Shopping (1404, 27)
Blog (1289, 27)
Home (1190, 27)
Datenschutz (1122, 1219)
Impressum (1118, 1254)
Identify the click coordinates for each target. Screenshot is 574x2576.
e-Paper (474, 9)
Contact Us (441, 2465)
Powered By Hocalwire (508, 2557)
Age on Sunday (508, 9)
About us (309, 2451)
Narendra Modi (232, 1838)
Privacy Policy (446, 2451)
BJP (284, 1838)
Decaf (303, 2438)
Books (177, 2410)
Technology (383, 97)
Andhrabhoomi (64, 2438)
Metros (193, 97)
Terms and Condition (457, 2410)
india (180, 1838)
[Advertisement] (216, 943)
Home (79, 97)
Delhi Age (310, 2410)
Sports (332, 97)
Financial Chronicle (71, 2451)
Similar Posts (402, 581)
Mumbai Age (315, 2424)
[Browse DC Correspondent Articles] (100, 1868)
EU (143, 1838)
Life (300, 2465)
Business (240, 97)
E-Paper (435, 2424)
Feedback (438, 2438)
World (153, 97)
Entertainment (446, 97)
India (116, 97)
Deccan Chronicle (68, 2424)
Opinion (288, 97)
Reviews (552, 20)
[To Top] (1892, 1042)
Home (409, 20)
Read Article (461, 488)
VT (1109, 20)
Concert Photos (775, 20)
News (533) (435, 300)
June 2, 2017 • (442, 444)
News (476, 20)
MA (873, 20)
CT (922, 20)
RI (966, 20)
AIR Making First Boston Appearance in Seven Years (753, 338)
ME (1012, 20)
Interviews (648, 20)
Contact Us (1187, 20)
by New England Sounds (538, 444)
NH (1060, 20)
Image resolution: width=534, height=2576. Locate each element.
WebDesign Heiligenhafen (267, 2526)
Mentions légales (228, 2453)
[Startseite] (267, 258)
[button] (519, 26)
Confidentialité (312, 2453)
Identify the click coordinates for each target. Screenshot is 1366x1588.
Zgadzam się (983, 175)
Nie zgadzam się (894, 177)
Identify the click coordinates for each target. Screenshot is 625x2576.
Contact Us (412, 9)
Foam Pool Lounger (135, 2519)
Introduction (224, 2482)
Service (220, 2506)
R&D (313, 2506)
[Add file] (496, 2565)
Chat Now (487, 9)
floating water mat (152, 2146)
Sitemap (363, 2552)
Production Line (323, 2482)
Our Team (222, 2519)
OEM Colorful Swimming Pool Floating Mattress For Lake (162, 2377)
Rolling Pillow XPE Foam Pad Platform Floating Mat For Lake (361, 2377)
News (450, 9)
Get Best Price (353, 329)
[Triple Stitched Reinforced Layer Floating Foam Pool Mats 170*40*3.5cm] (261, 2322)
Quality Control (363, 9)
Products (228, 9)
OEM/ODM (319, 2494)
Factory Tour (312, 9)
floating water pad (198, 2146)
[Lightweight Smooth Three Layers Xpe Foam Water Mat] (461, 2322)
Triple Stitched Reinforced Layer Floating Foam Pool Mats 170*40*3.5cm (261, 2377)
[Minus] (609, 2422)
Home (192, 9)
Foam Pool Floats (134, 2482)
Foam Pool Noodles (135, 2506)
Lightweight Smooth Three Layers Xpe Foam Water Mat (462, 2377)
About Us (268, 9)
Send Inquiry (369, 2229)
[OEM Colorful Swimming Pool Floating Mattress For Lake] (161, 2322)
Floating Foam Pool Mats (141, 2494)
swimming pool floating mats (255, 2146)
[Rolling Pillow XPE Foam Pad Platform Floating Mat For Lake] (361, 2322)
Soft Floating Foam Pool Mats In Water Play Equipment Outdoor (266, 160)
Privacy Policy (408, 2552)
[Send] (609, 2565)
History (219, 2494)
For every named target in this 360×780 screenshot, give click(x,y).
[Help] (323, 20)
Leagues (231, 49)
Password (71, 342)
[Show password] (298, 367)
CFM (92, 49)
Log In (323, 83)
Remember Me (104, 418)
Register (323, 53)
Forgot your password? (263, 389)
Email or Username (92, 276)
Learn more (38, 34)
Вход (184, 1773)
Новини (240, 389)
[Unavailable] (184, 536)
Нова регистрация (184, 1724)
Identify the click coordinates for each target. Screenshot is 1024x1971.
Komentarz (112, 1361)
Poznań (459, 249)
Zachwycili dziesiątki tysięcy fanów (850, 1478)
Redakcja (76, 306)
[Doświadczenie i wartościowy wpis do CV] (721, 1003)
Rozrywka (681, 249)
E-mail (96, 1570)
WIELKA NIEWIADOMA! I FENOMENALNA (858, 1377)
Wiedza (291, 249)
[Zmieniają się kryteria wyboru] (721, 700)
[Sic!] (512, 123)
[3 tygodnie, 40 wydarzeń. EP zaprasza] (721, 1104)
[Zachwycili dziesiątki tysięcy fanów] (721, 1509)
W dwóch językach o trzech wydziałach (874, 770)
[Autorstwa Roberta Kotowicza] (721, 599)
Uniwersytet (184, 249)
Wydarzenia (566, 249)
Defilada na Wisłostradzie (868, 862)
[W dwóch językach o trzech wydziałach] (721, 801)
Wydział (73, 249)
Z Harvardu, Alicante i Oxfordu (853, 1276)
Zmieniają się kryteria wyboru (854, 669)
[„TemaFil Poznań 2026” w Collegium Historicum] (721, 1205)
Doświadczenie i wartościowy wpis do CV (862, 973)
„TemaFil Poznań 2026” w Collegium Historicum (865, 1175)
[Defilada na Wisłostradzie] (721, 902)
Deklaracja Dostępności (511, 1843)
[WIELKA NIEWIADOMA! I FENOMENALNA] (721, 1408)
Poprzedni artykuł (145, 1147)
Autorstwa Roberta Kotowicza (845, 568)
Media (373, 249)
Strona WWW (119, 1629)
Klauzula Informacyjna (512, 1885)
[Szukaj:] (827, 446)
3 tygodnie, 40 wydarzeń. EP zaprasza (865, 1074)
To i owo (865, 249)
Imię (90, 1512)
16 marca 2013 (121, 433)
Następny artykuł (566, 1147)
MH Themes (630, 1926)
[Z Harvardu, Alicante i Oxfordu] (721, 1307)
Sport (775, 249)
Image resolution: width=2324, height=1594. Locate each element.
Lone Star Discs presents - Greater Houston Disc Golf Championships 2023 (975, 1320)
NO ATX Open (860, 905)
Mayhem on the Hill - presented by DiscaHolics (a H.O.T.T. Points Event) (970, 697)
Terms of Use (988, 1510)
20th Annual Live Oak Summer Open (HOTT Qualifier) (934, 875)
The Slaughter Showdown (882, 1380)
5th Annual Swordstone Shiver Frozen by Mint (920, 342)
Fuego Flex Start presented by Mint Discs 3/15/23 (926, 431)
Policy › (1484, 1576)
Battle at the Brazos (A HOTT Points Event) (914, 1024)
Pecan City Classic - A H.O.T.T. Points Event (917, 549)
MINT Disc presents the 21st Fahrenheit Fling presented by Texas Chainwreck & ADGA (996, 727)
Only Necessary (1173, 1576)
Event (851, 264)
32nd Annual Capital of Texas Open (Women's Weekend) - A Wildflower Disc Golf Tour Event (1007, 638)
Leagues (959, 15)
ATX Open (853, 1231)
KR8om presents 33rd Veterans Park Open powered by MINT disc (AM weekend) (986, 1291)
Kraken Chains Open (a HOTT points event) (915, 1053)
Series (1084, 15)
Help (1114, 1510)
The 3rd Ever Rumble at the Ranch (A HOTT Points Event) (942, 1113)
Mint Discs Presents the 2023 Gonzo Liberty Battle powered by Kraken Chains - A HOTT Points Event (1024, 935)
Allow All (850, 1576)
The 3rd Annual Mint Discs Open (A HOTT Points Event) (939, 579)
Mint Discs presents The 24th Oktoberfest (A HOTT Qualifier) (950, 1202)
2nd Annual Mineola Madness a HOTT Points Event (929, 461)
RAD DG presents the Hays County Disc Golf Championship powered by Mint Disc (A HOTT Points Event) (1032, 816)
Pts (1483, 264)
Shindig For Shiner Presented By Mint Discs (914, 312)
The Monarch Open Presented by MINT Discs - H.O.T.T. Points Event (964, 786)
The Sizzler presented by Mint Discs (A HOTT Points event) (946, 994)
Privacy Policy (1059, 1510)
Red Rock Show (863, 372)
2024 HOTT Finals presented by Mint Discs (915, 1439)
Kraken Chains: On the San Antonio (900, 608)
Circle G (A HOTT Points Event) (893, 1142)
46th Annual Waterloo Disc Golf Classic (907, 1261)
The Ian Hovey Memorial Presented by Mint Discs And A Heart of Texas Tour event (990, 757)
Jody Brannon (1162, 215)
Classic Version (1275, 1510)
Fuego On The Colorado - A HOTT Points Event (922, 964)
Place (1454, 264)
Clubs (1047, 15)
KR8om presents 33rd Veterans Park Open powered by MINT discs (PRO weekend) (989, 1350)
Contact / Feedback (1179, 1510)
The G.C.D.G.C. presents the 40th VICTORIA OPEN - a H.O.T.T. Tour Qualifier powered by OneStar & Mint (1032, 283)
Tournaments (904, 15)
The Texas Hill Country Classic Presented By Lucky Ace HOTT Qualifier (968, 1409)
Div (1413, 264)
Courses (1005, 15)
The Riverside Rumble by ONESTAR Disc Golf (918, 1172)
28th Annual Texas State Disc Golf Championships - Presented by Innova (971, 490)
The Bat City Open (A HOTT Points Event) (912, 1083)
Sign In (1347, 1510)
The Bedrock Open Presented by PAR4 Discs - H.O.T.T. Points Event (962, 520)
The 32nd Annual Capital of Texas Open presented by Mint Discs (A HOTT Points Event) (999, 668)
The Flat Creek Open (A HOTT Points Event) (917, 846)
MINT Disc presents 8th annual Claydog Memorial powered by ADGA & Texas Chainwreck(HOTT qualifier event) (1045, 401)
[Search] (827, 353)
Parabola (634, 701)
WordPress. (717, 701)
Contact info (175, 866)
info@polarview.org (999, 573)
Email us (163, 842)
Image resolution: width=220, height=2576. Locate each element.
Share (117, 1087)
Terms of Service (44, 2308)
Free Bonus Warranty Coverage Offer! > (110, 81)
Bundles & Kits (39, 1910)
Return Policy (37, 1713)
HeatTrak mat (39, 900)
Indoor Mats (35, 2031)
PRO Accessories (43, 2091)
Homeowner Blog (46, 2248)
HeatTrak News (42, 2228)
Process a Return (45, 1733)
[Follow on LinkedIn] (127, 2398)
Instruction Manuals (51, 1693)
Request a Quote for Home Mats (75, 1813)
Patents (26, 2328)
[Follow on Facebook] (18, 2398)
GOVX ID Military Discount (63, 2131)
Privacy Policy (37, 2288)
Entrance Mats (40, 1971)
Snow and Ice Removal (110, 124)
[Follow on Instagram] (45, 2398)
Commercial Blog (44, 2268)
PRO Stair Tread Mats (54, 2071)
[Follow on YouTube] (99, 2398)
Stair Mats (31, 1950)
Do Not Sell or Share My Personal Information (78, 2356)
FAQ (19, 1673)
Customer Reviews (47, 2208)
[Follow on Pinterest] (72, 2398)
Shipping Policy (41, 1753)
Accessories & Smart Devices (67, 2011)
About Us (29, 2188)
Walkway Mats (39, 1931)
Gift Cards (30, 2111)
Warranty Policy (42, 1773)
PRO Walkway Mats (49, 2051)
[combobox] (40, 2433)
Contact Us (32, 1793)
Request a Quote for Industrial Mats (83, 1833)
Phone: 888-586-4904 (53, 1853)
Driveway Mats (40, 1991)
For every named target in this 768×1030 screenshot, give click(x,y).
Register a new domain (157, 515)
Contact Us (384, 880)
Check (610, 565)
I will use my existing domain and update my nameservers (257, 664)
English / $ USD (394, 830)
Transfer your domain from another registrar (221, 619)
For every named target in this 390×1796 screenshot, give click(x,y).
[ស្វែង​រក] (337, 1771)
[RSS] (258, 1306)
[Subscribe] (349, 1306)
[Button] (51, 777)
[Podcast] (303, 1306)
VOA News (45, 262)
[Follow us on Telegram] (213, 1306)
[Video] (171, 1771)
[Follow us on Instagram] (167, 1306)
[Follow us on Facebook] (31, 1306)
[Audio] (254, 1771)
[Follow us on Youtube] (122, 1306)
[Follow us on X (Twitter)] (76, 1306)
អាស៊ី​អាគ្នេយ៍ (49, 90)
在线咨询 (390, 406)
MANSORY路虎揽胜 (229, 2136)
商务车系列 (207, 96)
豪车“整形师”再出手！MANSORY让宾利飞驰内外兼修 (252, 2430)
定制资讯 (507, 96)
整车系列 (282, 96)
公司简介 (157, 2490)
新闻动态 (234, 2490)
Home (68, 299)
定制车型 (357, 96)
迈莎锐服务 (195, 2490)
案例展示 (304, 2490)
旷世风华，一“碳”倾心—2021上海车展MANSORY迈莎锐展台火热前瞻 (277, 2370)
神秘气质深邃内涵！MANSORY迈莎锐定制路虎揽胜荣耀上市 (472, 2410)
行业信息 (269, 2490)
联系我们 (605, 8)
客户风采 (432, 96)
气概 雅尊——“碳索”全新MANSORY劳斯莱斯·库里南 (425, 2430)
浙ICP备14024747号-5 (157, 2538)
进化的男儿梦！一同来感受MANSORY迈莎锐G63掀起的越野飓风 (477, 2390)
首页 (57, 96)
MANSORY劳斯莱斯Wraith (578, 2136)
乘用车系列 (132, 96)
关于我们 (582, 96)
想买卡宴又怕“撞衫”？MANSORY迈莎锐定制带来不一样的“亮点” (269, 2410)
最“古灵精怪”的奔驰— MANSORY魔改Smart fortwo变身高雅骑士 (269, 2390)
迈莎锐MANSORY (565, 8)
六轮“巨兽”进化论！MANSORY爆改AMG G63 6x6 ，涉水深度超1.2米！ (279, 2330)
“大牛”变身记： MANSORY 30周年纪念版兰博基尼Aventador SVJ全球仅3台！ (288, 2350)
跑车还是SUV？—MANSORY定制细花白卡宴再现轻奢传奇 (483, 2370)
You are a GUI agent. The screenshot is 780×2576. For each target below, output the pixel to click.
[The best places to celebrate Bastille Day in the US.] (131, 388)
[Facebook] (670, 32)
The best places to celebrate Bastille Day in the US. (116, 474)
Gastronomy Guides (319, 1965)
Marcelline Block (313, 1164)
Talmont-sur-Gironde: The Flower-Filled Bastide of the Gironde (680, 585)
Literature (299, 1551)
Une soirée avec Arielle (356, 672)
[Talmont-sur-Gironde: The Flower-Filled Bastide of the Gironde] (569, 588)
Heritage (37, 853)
------------------------------
* _HOW TO COMPLETE THIS TASK_: Using the entries above, give back exactly the line containing "Read Article (461, 488)", the line containing "NH (1060, 20)", and every line between them, and nothing else.

* _ANSWER FOR THIS EXERCISE_:
Read Article (461, 488)
VT (1109, 20)
Concert Photos (775, 20)
News (533) (435, 300)
June 2, 2017 • (442, 444)
News (476, 20)
MA (873, 20)
CT (922, 20)
RI (966, 20)
AIR Making First Boston Appearance in Seven Years (753, 338)
ME (1012, 20)
Interviews (648, 20)
Contact Us (1187, 20)
by New England Sounds (538, 444)
NH (1060, 20)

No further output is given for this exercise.